** Data to use **
▶
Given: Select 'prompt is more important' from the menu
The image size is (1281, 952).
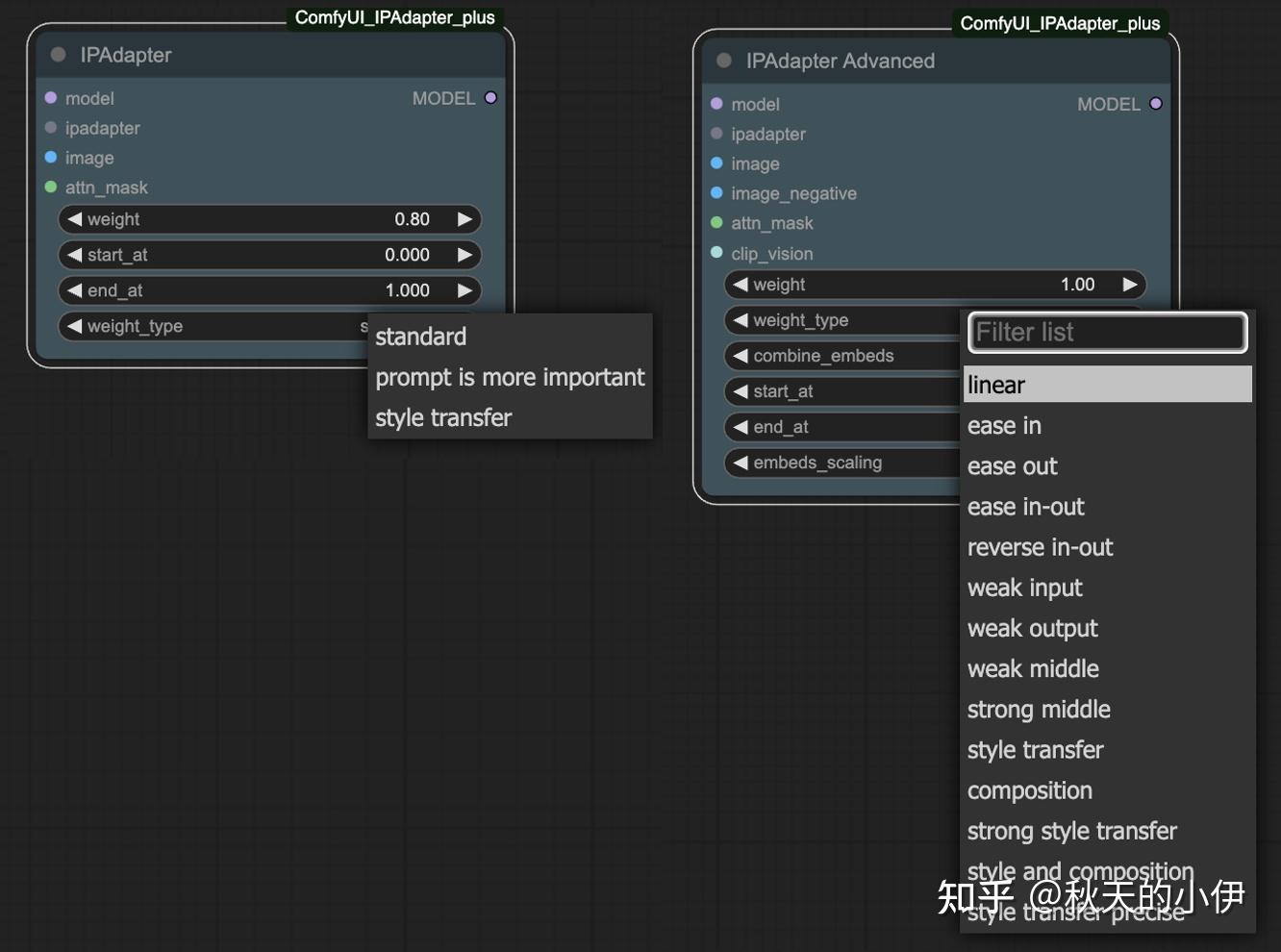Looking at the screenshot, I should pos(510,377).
◀
▶
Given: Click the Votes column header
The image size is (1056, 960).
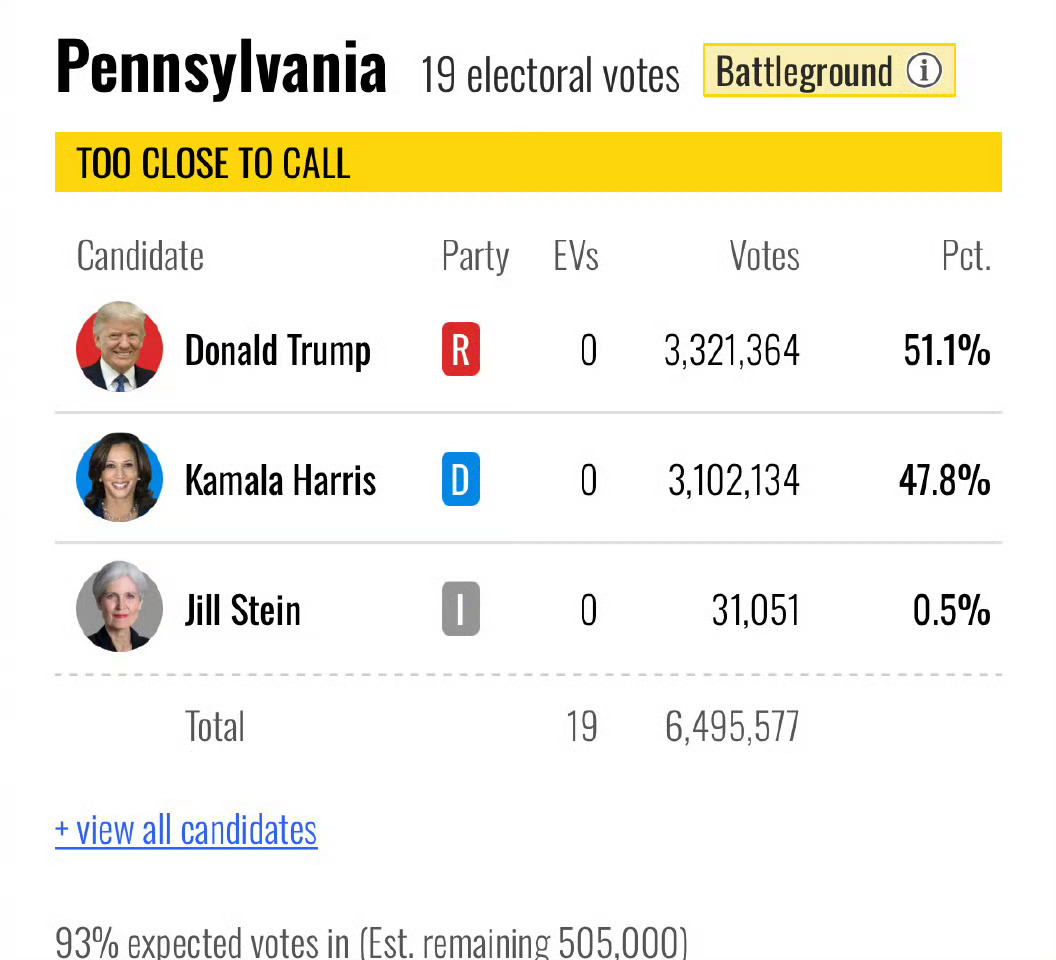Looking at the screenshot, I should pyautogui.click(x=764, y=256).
◀
▶
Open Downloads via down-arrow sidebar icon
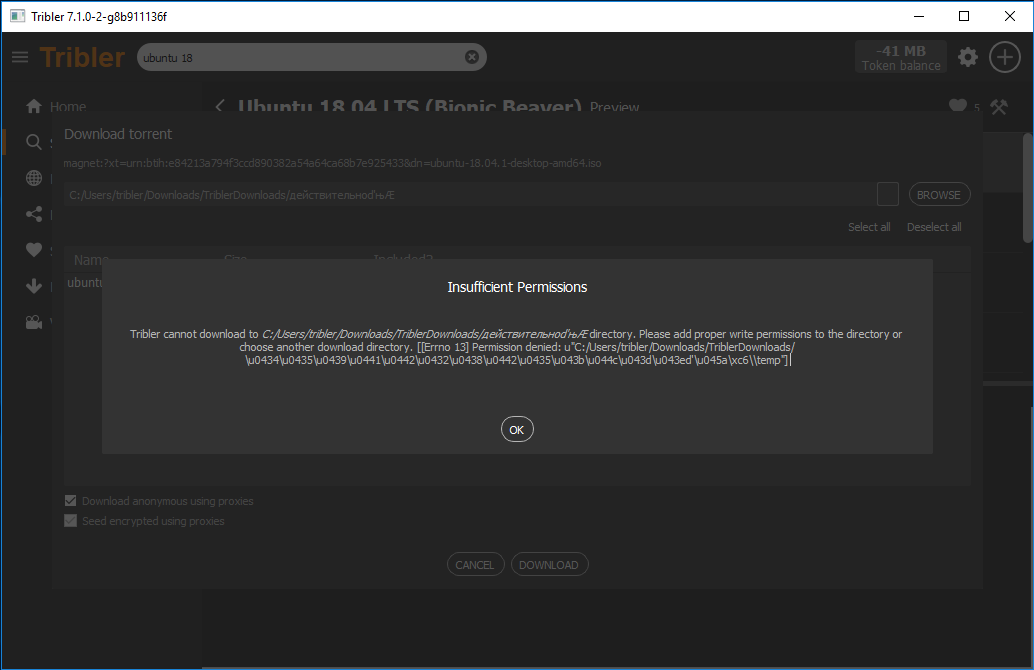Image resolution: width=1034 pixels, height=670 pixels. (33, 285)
◀
** Exercise directions **
Reproduce the data above verbatim, starting with the line that contains "Given: Select 'prompt" and continuing through the line that contains "Looking at the screenshot, I should pos(510,377).". Omit the pictures from your reproduction.

** Reply to the exercise **
Given: Select 'prompt is more important' from the menu
The image size is (1281, 952).
Looking at the screenshot, I should pos(510,377).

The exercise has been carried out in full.